La pétulante Frigide Barjot n’est pas de cet avis. Pour notre catho branchée, le mariage pour tous est l’application pure et simple de la théorie du genre au mariage, qui prive les enfants de père et de mère. Et Barjot de se défendre d’incarner l’aile catho de la droite ; elle en veut pour preuves les renforts inattendus du couple Jospin, d’un député marxiste antillais et compte bien gagner les classes populaires à sa cause.
Ni pro ni anti mariage gay, la France populaire s’en contrefiche, nous indique cependant le géographe social Christophe Guilluy. Quoi qu’en disent les ténors du PS, l’électorat de Hollande n’a pas « voté pour ça », comme dirait Audrey Pulvar. Surtout pas la frange antillaise et musulmane qui vota à gauche contre le « raciste » Sarkozy au printemps sans partager l’imaginaire sociétal de l’actuel gouvernement. Si fracture il y a, Guilluy la trace entre les gagnants de la mondialisation et les petites gens demandeurs de frontières économiques, culturelles et identitaires.

────

▶ PROBLÈMES
a) Indiquez si chacune des affirmations suivantes concorde avec le texte sur le mariage pour tous ci-dessus, en répondant par oui ou non et en citant à l'identique les mots du texte qui tranchent. (i) Selon Christophe Guilluy, la France populaire se désintéresse du mariage gay. (ii) Frigide Barjot revendique d'incarner l'aile catholique de la droite. (iii) Guilluy place la fracture entre les gagnants de la mondialisation et les petites gens.
b) Poursuivez, s'il vous plaît, le texte sur le mariage pour tous à partir de sa dernière phrase.

▶ INFORMATIONS ENREGISTRÉES
────

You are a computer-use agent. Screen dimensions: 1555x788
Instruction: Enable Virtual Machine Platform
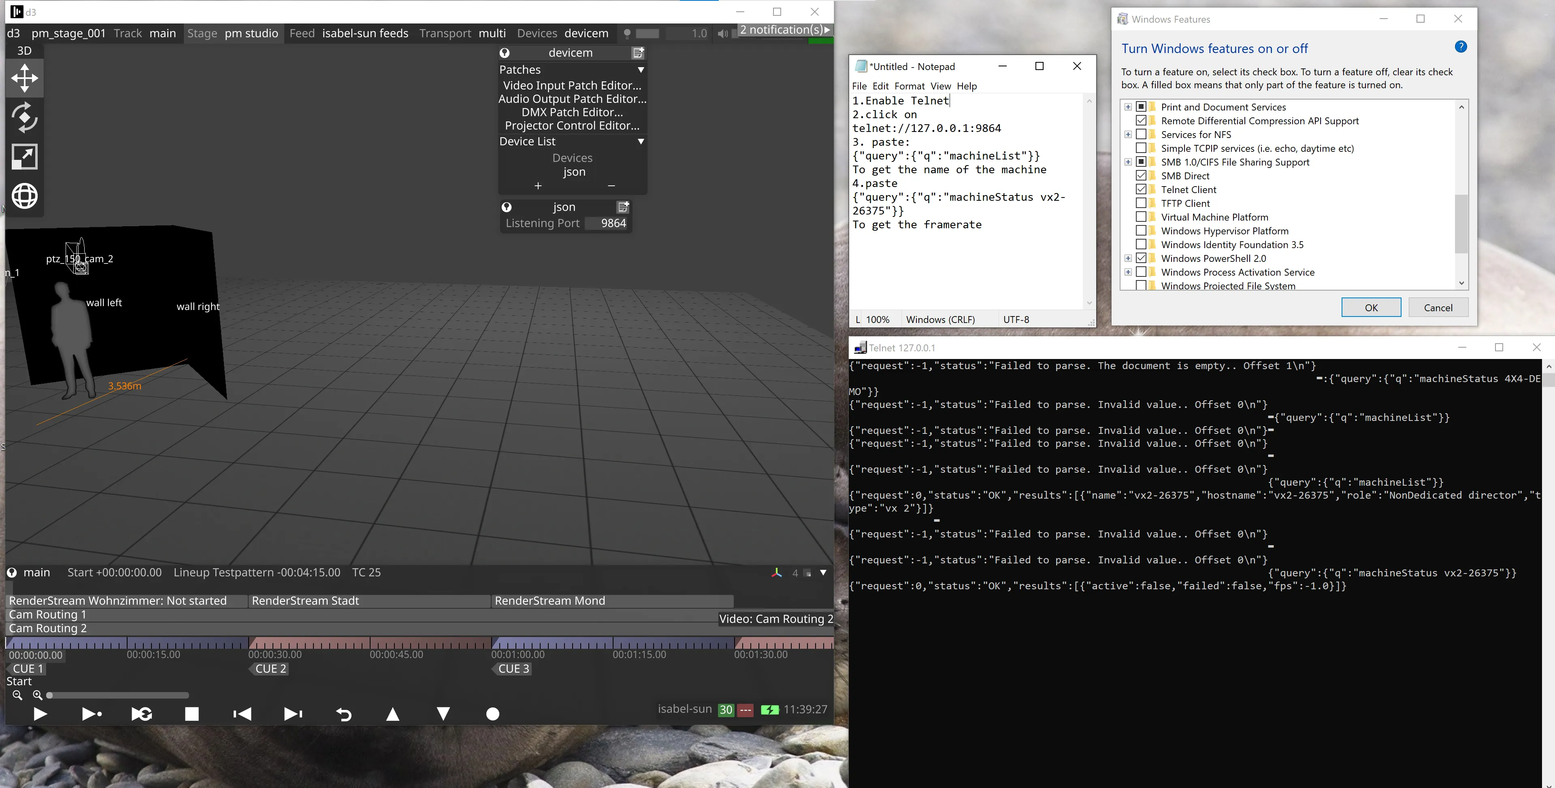pyautogui.click(x=1142, y=217)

────

▶ RÉSULTATS FINAUX
a)
(i) Oui : « Ni pro ni anti mariage gay, la France populaire s’en contrefiche »
(ii) Non : « Et Barjot de se défendre d’incarner l’aile catho de la droite »
(iii) Oui : « Guilluy la trace entre les gagnants de la mondialisation et les petites gens demandeurs de frontières économiques, culturelles et identitaires »

b)
C’est que le sociétalisme est la chose actuellement la mieux partagée, droite et gauche confondues, pain au chocolat contre vote et mariage à tous les étages, ainsi que je le démontre aux côtés de Jérôme Leroy. Chacun dans leur veine, Jacques de Guillebon et Romaric Sangars s’affligent de la propension contemporaine à l’ubris démocratique, où l’égalité confine à l’indifférenciation, la technique s’allie à la marchandise pour accoucher d’une morale qui « repose uniquement sur une préoccupation de décuplement de la jouissance dont elle fait croire qu’elle n’a pas de négatif » dixit JG. Même les abstinents revendiqués du mouvement asexuel réclament leur affiliation au courant LGBT, on croit rêver ! Notre invitée du mois Marie-Noëlle Tranchant s’insurge d’un tel confusionnisme à fondement artificiel : faut-il « inscrire dans nos lois que seuls les produits humains finis, dûment labellisés « culture et société » ont droit de cité » ? Avec sa critique du livre-pamphlet contre le droit des vote des étrangers que publie Cyril Bennasar aux éditions Mordicus, Jérôme Leroy nous prouve enfin que le sociétal n’est pas qu’une affaire de braguettes. Ouf, on respire !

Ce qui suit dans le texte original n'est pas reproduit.